Stated goal 1 » From the Netflix earnings text below, list each Q1 figure that the company itself forecast, with its value.
Stated goal 2 » Shorten the paragraph of the Netflix earnings text below that begins "Since the summer of 2022" and keep its main facts.

Excerpt »
Netflix (NFLX.US) shares are down more than 4% following the Q4 report, extending a pullback that now exceeds 30% from the highs. The company slightly beat sales and net profit forecasts and, although free cash flow came in materially higher, guidance proved to be the key disappointment: a revenue outlook in line with expectations (and therefore underwhelming for a stock priced as a “growth” name), alongside a notably weaker outlook for earnings as well as operating margins, fell short of investor expectations. Despite the Netflix sell-off after earnings, sentiments on Wall Street didn't moved lower, after the very weak trading session, during which Nasdaq 100 slided more than 2%.
- Full-year 2026 revenue guidance landed at the lower end of the consensus range and below USD 51bn, and the company also missed expectations for its average annual operating margin outlook. Netflix is bracing for substantial spending related to its planned content slate and the acquisition of Warner Bros.
- Since the summer of 2022 - when the stock was trading nearly 75% below its then all-time high—the company has added 105 million subscribers and has successfully monetized its larger base through advertising, while the share price has risen more than 6.5x. As a result of this spectacular business turnaround, the market has kept pushing the company’s valuation higher, to the point where even very solid results are no longer enough to sustain the uptrend.
Netflix Q4 Earnings & Guidance
- Earnings per share (EPS): USD 0.56 vs. forecast of USD 0.55 vs. USD 0.43 y/y
- Revenue: $12.05 billion vs. forecast of $11.97 billion
- Free cash flow (FCF): $1.87 billion vs. forecast of $1.46 billion
- Revenue forecast for Q1: $12.16 billion vs. forecast of $12.17 billion
- EPS forecast for Q1: $0.76
- Operating profit forecast for Q1: $3.91 billion vs. forecast of $4.18 billion
- Operating margin forecast for Q1: 32.1% vs. forecast of 34.4%
- 2H 2026: operating profit growth is expected to exceed the growth rate seen in 1H
- 2026: the company expects advertising revenue to approximately double compared to 2025.
- Share buyback: the company will suspend buybacks to finance the planned Warner Bros. transaction.
- Revenue forecast for 2026: USD 50.7-51.7 billion vs. forecast of USD 50.96 billion
- Operating margin forecast for 2026: 31.5% vs. forecast of 32.4%
- Free cash flow (FCF) forecast for 2026: approx. $11 billion vs. forecast of $11.93 billion
Netflix shares (D1 interval)

Recorded information »

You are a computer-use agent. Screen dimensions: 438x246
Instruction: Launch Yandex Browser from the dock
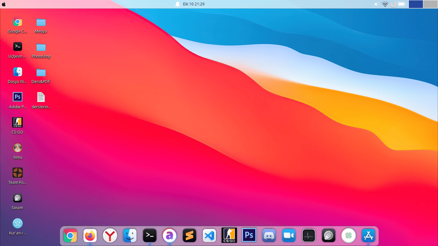tap(110, 235)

Task output 1 »
- Revenue: $12.16 billion
- Earnings per share (EPS): $0.76
- Operating profit: $3.91 billion
- Operating margin: 32.1%

Task output 2 » Since summer 2022, when the stock traded nearly 75% below its all-time high, Netflix has added 105 million subscribers and monetized its larger base through advertising, and its share price has risen more than 6.5x. The turnaround has pushed its valuation so high that even very solid results no longer sustain the uptrend.